TASK ITEM: Copy out the final stretch of the listing: the line that contains "You are a computer-use agent. 979x1005" and all lines after it, exactly as they appear.

DATA TO USE:
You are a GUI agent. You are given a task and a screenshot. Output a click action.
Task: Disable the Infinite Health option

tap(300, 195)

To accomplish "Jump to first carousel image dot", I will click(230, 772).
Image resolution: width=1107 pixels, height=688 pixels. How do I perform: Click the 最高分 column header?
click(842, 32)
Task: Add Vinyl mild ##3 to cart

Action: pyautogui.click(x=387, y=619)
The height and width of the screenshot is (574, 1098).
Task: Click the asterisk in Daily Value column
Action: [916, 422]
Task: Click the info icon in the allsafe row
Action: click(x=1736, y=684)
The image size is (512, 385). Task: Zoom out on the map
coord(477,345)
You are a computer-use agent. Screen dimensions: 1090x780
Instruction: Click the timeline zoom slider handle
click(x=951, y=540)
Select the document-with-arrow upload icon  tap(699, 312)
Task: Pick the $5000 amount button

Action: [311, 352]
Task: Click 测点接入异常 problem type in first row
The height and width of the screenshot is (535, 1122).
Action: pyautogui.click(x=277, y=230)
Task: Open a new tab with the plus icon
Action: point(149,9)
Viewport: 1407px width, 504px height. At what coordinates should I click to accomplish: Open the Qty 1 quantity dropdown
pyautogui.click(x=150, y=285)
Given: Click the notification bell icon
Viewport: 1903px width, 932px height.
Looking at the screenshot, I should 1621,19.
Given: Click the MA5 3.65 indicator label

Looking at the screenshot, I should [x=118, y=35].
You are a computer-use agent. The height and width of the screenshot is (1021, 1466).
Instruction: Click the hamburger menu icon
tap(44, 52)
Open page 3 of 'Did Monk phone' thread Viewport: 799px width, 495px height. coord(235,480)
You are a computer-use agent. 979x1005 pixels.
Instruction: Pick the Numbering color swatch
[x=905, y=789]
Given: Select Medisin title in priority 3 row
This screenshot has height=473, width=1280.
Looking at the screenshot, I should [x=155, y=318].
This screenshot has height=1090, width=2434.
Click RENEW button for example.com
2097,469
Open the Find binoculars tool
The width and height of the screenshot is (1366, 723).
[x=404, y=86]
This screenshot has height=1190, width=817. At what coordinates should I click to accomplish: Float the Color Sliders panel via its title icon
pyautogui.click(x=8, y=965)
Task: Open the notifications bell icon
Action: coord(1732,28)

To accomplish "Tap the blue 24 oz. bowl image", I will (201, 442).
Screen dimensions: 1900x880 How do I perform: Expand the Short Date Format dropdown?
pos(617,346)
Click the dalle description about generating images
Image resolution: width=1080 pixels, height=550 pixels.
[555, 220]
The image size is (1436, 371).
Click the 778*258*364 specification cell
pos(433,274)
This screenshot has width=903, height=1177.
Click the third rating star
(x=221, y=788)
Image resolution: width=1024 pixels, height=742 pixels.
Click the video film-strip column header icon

SOLUTION FOR THIS PROBLEM:
You are a computer-use agent. 979x1005 pixels.
Instruction: Pick the Numbering color swatch
[x=905, y=789]
Given: Select Medisin title in priority 3 row
This screenshot has height=473, width=1280.
Looking at the screenshot, I should [x=155, y=318].
This screenshot has height=1090, width=2434.
Click RENEW button for example.com
2097,469
Open the Find binoculars tool
The width and height of the screenshot is (1366, 723).
[x=404, y=86]
This screenshot has height=1190, width=817. At what coordinates should I click to accomplish: Float the Color Sliders panel via its title icon
pyautogui.click(x=8, y=965)
Task: Open the notifications bell icon
Action: coord(1732,28)

To accomplish "Tap the blue 24 oz. bowl image", I will (201, 442).
Screen dimensions: 1900x880 How do I perform: Expand the Short Date Format dropdown?
pos(617,346)
Click the dalle description about generating images
Image resolution: width=1080 pixels, height=550 pixels.
[555, 220]
The image size is (1436, 371).
Click the 778*258*364 specification cell
pos(433,274)
This screenshot has width=903, height=1177.
Click the third rating star
(x=221, y=788)
Image resolution: width=1024 pixels, height=742 pixels.
Click the video film-strip column header icon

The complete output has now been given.